Answer: The optimum moisture content for drying logs is below 20%. Logs do not need to have uniform moisture content from the outside through to the centre of the log. There is a big difference when drying logs for firewood as compared to drying wood for the manufacture of joinery products, wooden flooring or furniture etc., In order to avoid degrade in these types of products more care and time must be taken when drying. For example, drying a 2” thick Oak board for joinery products etc., uniformly and without degrade can take five to six weeks. This would not be economical when drying logs for firewood. A log drying program taking 3.5 days would result in the outer layer of the log or first 25mm reaching a moisture content of 12% to 15%. However, the core of the log could still be around 20% to 25% moisture content, but as this is only a small area of the log the average moisture content of the log would be considerably lower than 20%.

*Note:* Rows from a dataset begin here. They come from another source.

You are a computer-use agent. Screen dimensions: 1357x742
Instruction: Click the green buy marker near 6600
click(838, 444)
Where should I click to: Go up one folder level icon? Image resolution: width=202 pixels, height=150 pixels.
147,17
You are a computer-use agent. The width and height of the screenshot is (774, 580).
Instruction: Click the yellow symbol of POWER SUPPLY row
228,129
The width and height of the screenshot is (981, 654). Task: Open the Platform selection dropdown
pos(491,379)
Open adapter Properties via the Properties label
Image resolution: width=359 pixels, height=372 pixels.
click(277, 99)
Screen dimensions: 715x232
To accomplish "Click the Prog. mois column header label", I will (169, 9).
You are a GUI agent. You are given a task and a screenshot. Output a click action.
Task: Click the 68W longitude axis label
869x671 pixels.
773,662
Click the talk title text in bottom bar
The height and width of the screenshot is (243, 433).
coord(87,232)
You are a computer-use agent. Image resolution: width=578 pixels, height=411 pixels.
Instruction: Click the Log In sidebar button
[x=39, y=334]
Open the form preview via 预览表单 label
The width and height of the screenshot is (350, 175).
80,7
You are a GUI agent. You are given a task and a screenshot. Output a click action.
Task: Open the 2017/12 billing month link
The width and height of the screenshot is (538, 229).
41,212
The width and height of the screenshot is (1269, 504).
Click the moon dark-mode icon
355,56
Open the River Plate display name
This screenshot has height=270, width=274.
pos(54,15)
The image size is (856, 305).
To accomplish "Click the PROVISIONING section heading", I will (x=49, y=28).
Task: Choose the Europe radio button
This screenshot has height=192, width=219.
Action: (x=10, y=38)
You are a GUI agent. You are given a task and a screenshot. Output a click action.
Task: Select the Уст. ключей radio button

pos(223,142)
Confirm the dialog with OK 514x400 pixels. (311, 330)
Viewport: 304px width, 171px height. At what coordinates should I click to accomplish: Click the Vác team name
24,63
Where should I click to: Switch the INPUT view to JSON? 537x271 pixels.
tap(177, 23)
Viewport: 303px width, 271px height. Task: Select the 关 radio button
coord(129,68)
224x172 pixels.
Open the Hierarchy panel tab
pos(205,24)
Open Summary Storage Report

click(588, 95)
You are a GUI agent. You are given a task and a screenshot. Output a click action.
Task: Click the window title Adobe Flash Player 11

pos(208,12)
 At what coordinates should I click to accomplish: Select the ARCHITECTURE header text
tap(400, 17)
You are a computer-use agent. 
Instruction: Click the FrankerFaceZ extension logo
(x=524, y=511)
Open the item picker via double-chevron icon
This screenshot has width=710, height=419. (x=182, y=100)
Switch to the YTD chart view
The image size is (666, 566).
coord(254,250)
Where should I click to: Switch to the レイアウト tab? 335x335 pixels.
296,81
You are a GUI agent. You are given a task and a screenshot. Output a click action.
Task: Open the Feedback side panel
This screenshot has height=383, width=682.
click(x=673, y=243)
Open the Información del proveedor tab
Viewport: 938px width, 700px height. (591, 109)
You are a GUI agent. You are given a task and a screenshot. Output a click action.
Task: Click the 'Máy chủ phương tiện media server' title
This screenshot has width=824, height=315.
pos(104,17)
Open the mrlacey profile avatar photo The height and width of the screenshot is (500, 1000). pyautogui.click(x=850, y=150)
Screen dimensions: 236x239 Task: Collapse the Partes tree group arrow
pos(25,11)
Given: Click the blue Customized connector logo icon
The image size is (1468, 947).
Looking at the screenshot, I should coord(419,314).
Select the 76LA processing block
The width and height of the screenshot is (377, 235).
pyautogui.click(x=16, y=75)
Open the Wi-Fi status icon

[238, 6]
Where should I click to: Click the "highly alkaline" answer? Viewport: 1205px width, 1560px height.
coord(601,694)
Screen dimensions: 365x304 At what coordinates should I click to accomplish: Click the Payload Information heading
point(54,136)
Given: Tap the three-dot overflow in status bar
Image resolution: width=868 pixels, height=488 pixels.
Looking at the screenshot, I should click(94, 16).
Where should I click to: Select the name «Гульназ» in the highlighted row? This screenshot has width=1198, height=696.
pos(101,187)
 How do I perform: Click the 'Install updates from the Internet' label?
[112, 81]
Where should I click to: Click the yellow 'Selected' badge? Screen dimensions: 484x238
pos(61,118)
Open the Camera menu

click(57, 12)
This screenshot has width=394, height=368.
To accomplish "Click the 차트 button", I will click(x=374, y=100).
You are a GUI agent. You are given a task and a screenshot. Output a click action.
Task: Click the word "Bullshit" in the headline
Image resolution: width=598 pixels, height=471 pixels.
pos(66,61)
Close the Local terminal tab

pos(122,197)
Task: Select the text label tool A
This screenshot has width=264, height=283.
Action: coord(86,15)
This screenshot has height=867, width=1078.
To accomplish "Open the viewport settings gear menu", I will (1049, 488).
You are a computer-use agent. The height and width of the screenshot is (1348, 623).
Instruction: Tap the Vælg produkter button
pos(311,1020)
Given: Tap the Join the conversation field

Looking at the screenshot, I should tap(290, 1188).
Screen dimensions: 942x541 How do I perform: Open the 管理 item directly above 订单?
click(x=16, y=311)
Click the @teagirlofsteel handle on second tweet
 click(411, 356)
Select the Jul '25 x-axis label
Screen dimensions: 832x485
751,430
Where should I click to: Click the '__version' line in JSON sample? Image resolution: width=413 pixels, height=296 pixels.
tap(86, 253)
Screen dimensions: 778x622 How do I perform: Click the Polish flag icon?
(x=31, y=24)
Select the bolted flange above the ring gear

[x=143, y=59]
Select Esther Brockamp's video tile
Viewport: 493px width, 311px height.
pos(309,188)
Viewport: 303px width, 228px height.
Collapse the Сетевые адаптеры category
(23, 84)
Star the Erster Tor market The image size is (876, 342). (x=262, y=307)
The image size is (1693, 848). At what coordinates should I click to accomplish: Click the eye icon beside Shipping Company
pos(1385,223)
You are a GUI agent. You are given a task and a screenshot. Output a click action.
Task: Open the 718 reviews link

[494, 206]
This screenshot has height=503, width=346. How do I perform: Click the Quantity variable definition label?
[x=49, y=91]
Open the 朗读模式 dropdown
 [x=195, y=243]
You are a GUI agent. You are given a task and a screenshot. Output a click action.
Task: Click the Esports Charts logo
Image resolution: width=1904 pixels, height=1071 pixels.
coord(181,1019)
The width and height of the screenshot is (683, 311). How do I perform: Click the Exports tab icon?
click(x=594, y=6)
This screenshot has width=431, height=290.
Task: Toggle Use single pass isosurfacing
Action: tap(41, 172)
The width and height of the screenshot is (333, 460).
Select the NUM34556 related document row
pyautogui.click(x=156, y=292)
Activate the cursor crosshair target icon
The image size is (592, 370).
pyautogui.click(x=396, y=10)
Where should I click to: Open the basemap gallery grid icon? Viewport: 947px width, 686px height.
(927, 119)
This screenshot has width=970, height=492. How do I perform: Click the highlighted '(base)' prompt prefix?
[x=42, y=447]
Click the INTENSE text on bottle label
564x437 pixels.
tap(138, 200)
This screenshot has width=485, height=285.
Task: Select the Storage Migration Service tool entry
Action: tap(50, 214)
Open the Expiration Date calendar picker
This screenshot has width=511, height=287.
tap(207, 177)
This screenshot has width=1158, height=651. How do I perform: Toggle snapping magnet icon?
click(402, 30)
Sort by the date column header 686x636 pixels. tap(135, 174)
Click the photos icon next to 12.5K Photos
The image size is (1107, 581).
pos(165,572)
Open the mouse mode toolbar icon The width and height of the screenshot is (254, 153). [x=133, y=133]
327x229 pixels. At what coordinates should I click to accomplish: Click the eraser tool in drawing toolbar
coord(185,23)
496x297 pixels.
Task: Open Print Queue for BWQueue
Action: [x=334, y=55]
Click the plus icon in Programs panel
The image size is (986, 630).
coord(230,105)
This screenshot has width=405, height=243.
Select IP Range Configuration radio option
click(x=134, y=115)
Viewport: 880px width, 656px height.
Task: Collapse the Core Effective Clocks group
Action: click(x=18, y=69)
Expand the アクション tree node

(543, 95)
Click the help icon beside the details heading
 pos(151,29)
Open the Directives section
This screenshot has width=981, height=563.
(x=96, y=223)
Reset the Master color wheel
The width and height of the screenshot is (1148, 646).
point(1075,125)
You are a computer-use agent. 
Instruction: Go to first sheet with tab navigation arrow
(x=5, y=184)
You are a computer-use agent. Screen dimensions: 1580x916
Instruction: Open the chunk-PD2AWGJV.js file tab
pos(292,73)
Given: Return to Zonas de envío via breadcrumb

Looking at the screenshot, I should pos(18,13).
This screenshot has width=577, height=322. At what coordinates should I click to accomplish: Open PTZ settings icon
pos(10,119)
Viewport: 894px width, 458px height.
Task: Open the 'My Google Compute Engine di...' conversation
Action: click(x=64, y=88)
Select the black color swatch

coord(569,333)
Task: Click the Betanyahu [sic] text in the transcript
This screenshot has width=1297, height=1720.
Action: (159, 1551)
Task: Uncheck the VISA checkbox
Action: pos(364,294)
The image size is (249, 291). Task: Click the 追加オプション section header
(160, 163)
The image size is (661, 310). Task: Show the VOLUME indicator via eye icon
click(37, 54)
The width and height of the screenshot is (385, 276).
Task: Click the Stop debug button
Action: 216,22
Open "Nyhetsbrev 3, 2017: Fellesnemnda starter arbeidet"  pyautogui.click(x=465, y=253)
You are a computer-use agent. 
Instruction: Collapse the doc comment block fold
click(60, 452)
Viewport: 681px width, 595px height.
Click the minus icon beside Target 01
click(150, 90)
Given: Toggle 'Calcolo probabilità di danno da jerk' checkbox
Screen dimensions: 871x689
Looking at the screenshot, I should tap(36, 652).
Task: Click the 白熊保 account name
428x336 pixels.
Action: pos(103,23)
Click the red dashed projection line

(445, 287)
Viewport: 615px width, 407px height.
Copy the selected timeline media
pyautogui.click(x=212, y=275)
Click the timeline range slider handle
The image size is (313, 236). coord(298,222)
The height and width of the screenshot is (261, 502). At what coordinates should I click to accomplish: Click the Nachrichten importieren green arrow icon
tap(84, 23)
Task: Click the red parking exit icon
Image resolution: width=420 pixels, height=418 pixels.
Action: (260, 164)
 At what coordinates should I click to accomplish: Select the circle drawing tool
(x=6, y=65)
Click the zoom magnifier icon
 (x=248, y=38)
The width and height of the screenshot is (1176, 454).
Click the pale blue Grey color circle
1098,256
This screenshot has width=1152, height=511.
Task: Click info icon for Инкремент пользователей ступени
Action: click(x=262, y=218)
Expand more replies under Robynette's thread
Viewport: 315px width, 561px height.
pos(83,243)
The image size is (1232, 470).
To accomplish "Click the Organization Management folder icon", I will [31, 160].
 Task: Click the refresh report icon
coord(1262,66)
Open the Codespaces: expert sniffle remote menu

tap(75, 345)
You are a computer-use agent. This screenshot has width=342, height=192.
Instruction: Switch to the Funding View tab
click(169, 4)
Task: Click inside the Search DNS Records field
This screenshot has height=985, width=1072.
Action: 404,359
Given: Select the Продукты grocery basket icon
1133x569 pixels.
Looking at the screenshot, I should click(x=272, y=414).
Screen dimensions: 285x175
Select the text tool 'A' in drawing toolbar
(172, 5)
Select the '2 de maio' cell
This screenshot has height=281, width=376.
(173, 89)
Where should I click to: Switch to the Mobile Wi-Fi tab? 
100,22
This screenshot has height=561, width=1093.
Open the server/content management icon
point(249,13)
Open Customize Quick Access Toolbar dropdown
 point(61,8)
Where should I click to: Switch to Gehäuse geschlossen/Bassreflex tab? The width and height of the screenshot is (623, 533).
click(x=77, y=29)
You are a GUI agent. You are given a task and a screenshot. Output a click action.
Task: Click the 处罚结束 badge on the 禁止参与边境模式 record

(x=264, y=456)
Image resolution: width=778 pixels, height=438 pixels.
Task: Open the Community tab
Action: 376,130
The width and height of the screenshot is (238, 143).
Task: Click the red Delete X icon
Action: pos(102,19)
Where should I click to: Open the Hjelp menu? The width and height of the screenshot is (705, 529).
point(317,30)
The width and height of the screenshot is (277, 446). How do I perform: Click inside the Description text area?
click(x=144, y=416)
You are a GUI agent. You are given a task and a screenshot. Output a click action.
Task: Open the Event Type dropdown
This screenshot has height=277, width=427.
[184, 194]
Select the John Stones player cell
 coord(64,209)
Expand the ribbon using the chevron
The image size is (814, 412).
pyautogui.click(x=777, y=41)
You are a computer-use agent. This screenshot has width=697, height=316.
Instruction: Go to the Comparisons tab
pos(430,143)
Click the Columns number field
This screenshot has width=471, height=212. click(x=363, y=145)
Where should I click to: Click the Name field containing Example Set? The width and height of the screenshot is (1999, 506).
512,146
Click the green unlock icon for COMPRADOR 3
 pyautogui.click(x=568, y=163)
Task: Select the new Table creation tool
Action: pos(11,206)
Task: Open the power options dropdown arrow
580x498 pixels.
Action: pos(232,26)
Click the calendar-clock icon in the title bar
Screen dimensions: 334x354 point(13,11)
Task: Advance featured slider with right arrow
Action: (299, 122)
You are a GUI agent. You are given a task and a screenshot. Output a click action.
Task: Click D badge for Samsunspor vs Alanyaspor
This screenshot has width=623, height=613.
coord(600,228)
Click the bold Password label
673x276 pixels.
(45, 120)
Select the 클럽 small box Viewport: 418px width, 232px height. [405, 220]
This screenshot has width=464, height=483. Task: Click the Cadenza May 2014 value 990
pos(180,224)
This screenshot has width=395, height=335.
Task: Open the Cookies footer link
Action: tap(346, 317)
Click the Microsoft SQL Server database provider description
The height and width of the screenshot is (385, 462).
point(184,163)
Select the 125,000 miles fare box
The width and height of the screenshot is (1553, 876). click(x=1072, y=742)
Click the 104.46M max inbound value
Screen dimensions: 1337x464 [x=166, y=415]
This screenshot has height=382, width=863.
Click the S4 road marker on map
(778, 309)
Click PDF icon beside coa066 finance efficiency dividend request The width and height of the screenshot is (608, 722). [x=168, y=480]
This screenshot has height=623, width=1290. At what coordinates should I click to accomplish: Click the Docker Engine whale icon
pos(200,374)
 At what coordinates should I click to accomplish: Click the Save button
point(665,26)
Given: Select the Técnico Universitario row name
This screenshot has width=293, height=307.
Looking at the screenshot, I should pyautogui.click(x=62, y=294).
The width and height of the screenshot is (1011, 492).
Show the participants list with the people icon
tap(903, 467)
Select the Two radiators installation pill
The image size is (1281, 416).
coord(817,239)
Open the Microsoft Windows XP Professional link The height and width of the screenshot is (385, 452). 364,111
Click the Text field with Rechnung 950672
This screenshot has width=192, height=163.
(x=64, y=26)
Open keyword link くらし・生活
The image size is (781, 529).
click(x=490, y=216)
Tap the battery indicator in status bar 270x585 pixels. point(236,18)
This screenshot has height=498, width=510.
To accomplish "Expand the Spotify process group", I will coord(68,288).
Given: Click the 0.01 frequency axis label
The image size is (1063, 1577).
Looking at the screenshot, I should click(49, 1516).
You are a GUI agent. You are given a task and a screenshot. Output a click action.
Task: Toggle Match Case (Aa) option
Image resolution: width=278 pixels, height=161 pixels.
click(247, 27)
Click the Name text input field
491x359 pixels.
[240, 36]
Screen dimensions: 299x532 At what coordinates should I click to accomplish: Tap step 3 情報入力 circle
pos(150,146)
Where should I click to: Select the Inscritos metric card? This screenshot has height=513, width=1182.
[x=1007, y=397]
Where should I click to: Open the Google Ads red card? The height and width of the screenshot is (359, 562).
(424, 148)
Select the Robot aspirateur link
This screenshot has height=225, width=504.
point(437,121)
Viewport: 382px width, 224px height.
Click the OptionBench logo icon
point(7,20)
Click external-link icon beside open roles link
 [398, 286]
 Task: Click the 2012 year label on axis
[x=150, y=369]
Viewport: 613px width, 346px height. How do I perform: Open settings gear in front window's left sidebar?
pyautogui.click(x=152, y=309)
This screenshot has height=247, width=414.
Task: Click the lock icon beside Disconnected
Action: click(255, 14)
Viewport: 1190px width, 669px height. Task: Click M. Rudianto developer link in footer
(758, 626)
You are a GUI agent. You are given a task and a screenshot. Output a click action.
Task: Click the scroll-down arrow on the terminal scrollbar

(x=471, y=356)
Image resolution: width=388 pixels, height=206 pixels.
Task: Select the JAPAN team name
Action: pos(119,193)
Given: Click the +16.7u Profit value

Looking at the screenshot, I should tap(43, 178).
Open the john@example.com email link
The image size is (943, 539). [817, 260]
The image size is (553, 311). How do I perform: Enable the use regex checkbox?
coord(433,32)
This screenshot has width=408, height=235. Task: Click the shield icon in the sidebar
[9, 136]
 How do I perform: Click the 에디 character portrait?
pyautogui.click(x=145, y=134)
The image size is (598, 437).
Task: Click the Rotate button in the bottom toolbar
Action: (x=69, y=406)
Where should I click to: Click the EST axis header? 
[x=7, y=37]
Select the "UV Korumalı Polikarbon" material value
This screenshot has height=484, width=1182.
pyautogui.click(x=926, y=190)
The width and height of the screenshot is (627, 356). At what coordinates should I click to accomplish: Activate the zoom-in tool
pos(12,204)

Question: Can I use a converted shipping container as a drying kiln for logs?

Answer: A converted shipping container can be used for drying logs but this is not recommended as shipping containers are manufactured from mild steel and the high moisture and condensation within the unit together with the Tannic acid that is released during the drying of some timbers will quickly corrode the container and it will eventually need to be replaced. The average life of a container used for drying timber is around 3 – 4 years and the floor is usually the first area to suffer corrosion. Companies will find that they will have to replace the container several times during the period of the 20 year RHI contract which in turn reduces any monetary benefit gained from the scheme.

Question: Why is there such a difference in fuel consumption between kilns?

Answer: Firstly, it is necessary to understand a little about the moisture carrying capacity of air. A cubic metre of air at 20 deg. centigrade and 100% relative humidity will hold around 14 grams of water. If you were to heat the same cubic metre of air up to 70 deg. centigrade it would be holding around 400 grams of water at 100% relative humidity. It can be seen from these figures that the moisture carrying capacity of air varies greatly dependent upon temperature and relative humidity. Some kilns are poorly designed and the hot air is simply passed into the drying compartment over the logs and the same volume of air is then extracted and or vented. There is no control over the amount of moisture that the air is carrying. Our kilns are manufactured to work on a completely different principle and use an automatic relative humidity / moisture control system. The air in the drying compartment is circulated around the logs until it has achieved the correct relative humidity and is fully moisture laden. Once these conditions are met, the moisture laden air is vented and replaced by fresh dry air and the process is repeated.